> **To do**
Every line of the records that holds the word "agent" should be copied.

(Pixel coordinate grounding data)
+---+

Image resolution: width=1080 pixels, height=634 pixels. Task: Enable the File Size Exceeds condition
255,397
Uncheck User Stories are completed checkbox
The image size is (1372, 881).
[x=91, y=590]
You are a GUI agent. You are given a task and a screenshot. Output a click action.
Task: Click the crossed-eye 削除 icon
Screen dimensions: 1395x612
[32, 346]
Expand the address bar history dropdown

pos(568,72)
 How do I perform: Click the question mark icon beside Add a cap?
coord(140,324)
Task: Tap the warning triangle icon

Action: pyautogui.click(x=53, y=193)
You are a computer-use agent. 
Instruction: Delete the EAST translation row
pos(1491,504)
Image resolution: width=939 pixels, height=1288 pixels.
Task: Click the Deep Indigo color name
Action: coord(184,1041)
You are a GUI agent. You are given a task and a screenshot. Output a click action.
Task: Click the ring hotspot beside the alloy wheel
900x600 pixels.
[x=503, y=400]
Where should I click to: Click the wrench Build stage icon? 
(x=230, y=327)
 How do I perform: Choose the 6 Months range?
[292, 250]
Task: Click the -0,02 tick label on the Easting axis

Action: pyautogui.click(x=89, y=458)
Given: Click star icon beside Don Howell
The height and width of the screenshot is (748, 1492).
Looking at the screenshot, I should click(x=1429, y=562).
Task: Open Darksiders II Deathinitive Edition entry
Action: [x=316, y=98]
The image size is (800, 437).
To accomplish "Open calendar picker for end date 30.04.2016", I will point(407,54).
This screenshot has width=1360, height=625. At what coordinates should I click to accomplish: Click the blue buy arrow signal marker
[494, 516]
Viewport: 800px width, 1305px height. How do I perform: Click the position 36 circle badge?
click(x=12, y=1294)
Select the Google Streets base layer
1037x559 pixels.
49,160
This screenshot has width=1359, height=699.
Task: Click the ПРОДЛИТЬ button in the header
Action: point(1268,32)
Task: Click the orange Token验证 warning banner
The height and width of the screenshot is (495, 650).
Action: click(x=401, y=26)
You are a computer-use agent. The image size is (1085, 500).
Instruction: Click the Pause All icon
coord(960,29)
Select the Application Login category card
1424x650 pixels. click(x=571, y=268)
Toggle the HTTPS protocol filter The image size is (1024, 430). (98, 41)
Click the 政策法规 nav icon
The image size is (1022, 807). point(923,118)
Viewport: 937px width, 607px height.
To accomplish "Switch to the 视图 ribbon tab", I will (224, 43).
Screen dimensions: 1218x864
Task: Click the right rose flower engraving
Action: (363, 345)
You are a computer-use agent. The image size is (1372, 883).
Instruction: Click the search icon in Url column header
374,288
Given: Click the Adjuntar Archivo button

+---+

> **Reply to the task**
You are a GUI agent. You are given a task and a screenshot. Output a click action.
You are a computer-use agent. 
You are a GUI agent. You are given a task and a screenshot. Output a click action.
You are a computer-use agent. The image size is (1085, 500).
You are a computer-use agent. The image size is (1372, 883).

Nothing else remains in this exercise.